Lt. J. Paul Vance, a spokesman for the state police, said he had not seen Cafero’s request and declined to comment on it. Stebbins made limited remarks about early lessons learned from Newtown at the conference, he said.
“It was tactical approaches, whether initial or investigative, to things that may or may not come,” Vance said.
State police have said that Lanza used an AR-15 semiautomatic rifle and 30-round magazines to kill 20 first-graders and six educators at Sandy Hook Elementary School before killing himself with one of two semiautomatic handguns he also carried.
The guns were legally purchased by Lanza’s mother, Nancy Lanza, who was shot to death at their home in Newtown before Adam Lanza, 20, attacked the school he attended as a child.
They have released few other details, but the Daily News, Hartford Courant and Stamford Advocate have reported that investigators have recovered evidence of Lanza’s infatuation with mass killers, including an elaborate spreadsheet of mass murders that could have been years in the making.
” ‘We were told (Lanza) had around 500 people on this sheet,’ a law enforcement veteran told me Saturday night,” Daily News columnist Mike Lupica wrote. ” ‘Names and the number of people killed and the weapons that were used, even the precise make and model of the weapons. It had to have taken years. It sounded like a doctoral thesis, that was the quality of the research.’ “
Police have updated victims’ families on the case, but not legislators or the public. Gov. Dannel P. Malloy recently shared one detail: Lanza had taped together 30-round magazines so they could be quickly changed.

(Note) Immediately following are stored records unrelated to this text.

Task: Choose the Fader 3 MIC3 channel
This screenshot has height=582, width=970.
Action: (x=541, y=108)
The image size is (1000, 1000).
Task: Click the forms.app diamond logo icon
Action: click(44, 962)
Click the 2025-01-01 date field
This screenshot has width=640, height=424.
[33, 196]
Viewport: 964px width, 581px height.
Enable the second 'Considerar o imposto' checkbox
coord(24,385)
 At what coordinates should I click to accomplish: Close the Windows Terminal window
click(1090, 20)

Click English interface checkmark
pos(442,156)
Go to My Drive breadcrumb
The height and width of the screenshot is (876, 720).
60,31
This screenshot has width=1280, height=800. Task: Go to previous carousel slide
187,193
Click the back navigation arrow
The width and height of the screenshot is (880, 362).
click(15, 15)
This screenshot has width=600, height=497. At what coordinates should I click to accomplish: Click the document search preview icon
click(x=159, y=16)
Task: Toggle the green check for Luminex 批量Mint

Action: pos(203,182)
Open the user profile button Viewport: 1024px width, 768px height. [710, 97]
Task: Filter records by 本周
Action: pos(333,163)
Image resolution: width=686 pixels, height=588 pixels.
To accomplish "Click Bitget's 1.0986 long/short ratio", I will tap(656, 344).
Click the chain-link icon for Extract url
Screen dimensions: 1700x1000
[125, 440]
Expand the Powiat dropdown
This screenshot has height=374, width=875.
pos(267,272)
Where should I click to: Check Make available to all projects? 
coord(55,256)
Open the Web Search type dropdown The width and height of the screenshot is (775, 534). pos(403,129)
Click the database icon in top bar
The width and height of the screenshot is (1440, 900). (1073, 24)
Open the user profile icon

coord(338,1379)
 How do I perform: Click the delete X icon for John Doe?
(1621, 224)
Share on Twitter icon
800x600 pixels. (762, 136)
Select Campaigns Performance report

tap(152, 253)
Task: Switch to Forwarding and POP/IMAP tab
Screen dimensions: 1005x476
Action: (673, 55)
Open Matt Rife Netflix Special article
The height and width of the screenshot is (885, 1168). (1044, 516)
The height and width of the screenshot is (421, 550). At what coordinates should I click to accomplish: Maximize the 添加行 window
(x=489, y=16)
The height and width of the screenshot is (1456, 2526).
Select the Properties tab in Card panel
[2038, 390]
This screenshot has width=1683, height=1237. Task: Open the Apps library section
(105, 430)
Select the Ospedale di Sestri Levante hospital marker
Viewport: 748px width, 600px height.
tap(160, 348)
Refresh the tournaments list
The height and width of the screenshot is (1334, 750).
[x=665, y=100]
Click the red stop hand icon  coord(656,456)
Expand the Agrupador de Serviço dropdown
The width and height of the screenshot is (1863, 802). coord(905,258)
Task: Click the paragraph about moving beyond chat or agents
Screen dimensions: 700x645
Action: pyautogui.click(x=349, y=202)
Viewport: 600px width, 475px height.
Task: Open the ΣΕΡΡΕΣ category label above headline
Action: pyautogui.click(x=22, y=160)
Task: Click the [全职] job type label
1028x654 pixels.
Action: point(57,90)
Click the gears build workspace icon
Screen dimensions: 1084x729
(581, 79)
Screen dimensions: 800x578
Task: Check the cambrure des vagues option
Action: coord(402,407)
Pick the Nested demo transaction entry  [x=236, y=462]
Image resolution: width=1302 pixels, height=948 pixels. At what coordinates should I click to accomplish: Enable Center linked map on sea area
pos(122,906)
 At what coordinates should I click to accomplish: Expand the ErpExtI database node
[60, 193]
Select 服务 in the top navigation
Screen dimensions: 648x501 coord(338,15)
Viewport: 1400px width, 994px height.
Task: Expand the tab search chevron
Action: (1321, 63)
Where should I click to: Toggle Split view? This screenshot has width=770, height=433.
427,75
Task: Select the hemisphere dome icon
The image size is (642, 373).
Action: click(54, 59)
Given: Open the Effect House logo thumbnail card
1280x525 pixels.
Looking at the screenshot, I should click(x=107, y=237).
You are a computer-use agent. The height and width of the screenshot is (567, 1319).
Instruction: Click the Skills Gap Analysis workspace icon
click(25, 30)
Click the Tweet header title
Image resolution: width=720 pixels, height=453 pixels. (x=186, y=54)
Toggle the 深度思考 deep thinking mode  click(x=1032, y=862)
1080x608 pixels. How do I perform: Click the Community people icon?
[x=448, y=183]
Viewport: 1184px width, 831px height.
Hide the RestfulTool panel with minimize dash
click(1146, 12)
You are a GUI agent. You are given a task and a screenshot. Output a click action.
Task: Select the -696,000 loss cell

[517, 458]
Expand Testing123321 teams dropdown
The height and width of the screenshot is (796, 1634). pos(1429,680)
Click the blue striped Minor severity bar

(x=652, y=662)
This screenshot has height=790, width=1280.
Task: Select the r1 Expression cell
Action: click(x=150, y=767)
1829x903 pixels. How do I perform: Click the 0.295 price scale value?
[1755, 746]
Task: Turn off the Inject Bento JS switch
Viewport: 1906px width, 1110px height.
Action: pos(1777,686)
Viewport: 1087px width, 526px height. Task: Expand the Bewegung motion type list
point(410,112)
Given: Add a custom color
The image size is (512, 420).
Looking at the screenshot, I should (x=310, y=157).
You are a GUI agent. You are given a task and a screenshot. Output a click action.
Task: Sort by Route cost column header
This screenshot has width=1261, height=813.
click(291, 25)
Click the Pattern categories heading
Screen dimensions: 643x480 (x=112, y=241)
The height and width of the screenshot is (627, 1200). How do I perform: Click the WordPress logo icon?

“We are making decisions based on the best information we have in front of us,” Cafero said. “One of the major concerns that I believe many of us had from the outset was that we would be putting this legislation together without ever having seen the police report on what took place. That is a huge issue.”
Cafero, who said he has not received a response from the State Police, said of Stebbins: “I think he owes us some sort of explanation.”
Danbury State’s Attorney Stephen Sedensky, who is overseeing the police investigation of Sandy Hook, told the Sandy Hook Advisory Commission in January that his inquiry is likely to continue into June, and that Lanza’s death will not necessarily waive expectations of privacy concerning his mental health.